Aetna Announces Major Expansion Of Medicare Advantage Network
by MATTHEW STURDEVANT
Aetna is expanding its network of doctors to treat Medicare Advantage customers into new territory, growing its geographic reach and physician base in 22 states, including Connecticut.
The expansion applies to more than 450,000 people in the U.S. who have Aetna’s employer-sponsored Medicare Advantage group health plans, which some businesses offer to their retirees. Aetna also has about 480,000 customers in its individually sold Medicare Advantage plans, for which there will be a network change announced in the near future, the company said.
Aetna and other health insurers have made major investments in recent years to bolster their services for Baby Boomers, who are increasingly reaching the Medicare eligibility age of 65.
The announcement Monday comes less than two weeks after one of Aetna’s major competitors, UnitedHealthcare, sent notices to Connecticut doctors saying they have been cut from the company’s Medicare Advantage network for next year. A UnitedHealthcare spokesman on Friday said the network cuts will “ultimately provide better outcomes for people in Connecticut while we and others manage through the severe government funding cuts in Medicare Advantage.”
Aetna said it is growing its network of doctors by 59 percent next year and expanding its territory from 442 counties to 703.
The expanded territory includes 87 additional counties in Texas — about one third of the state’s total. Aetna is broadening its Medicare Advantage reach by 49 counties in Indiana; 43 counties in Georgia; and 22 counties in Illinois.
The Hartford health insurer also is adding doctors to its networks in Arizona, Connecticut, Kentucky, Maine, Maryland, Michigan, Missouri, New Mexico, New York, North Carolina, Ohio, Oklahoma, Pennsylvania, Rhode Island, Tennessee, Virginia, Washington and Wisconsin.
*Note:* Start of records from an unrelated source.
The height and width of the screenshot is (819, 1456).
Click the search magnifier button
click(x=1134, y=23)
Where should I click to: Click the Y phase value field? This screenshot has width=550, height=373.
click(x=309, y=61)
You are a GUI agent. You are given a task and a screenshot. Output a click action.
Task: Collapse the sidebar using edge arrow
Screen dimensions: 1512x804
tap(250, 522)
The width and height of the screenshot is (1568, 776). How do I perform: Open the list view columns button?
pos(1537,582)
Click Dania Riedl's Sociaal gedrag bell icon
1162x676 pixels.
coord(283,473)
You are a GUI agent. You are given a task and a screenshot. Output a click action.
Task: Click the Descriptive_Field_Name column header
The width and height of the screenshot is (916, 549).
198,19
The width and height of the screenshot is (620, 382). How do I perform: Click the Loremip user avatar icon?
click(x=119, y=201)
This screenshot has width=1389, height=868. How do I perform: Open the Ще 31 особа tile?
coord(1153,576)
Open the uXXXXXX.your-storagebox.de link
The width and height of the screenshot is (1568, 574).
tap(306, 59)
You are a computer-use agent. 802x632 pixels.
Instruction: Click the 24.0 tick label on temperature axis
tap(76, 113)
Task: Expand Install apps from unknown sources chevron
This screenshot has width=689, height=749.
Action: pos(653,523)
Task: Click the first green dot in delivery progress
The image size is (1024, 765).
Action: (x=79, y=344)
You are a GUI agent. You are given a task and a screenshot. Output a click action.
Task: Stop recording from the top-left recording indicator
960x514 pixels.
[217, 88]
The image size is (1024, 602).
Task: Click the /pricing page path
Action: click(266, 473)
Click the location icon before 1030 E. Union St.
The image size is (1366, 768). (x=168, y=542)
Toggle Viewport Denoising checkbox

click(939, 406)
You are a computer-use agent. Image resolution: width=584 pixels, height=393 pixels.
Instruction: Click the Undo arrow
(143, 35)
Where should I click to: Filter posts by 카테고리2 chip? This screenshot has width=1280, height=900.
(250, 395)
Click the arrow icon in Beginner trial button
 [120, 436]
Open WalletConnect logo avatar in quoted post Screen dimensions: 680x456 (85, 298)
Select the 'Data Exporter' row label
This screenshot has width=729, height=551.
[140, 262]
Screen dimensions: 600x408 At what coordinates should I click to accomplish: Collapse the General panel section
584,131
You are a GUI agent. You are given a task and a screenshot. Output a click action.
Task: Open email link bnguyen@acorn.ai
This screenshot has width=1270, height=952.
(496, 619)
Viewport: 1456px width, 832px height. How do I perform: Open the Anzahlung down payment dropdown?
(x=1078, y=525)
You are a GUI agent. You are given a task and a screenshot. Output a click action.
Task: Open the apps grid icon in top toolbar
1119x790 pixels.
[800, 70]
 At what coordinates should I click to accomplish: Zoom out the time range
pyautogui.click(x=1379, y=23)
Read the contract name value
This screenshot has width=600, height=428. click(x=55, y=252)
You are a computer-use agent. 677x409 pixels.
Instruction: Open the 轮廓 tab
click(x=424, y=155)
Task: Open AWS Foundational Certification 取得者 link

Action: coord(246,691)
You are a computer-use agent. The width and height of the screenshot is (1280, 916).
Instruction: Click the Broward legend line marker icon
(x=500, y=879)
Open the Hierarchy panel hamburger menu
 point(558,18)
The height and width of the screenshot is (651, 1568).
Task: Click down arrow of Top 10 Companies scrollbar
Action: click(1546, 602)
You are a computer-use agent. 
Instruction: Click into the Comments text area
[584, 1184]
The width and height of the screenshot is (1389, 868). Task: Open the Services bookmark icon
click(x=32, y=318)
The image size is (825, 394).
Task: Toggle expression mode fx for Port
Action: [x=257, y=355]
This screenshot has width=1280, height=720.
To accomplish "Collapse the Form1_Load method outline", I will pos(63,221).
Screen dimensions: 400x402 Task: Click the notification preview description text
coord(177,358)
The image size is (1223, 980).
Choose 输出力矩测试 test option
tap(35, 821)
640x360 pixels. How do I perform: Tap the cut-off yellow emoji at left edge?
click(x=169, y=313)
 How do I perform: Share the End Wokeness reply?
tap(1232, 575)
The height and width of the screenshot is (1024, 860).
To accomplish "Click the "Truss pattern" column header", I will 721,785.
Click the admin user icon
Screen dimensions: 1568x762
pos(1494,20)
“We’re very excited about this network expansion, which is one of our biggest ever,” Nancy Cocozza, president of Medicare Business for Aetna, said in a prepared statement. “Strengthening our network in group Medicare is important as it enables nationwide coverage for large, national employers, and it lets retirees continue receiving care from doctors they used and trusted while they were employed.”
The open enrollment period for Medicare plans starts Tuesday and ends Dec. 7. In addition to Medicare Advantage, Aetna has about 341,000 customers of its Medicare Supplement plans. Separately, the insurer also sells stand-alone prescription drug plans to Medicare-aged customers.
Medicare is federal government-funded health insurance primarily for people 65 and older. Medicare Advantage is a version of Medicare Parts A and B, hospital and medical coverage, administered by private insurers. The insurers are paid by the federal government to provide coverage. Often, private insurers compete for market share by offering additional benefits, such as discounts on dental coverage, eyewear or hearing-aid services, in addition to exercise programs or gym memberships.
UnitedHealthcare Cuts Back
Last week, the Fairfield County Medical Association said doctors were calling the organization to say they received letters notifying they had been cut from UnitedHealthcare’s network. The association says UnitedHealthcare is cutting 810 primary care physicians and 1,440 specialists. The insurer declined to say how many doctors have been cut, but UnitedHealthcare has said it will have an adequate network that includes more than 1,500 primary care physicians and more than 4,000 specialists.
UnitedHealthcare’s decision drew criticism from the Connecticut State Medical Society, American Medical Association, U.S. Sen. Richard Blumenthal, D-CT, and U.S. Rep. Joe Courtney, D-2ndDistrict. State Attorney General George Jepsen inquired on Friday about the matter, though Jepsen’s spokeswoman said Medicare Advantage is a federally regulated matter.
Many of the questions about UnitedHealthcare’s decision to cut its network can only be answered by the federal Centers for Medicare & Medicaid Services, which manages Medicare Advantage. However, a federal government shutdown has left most of the federal Medicare employees furloughed.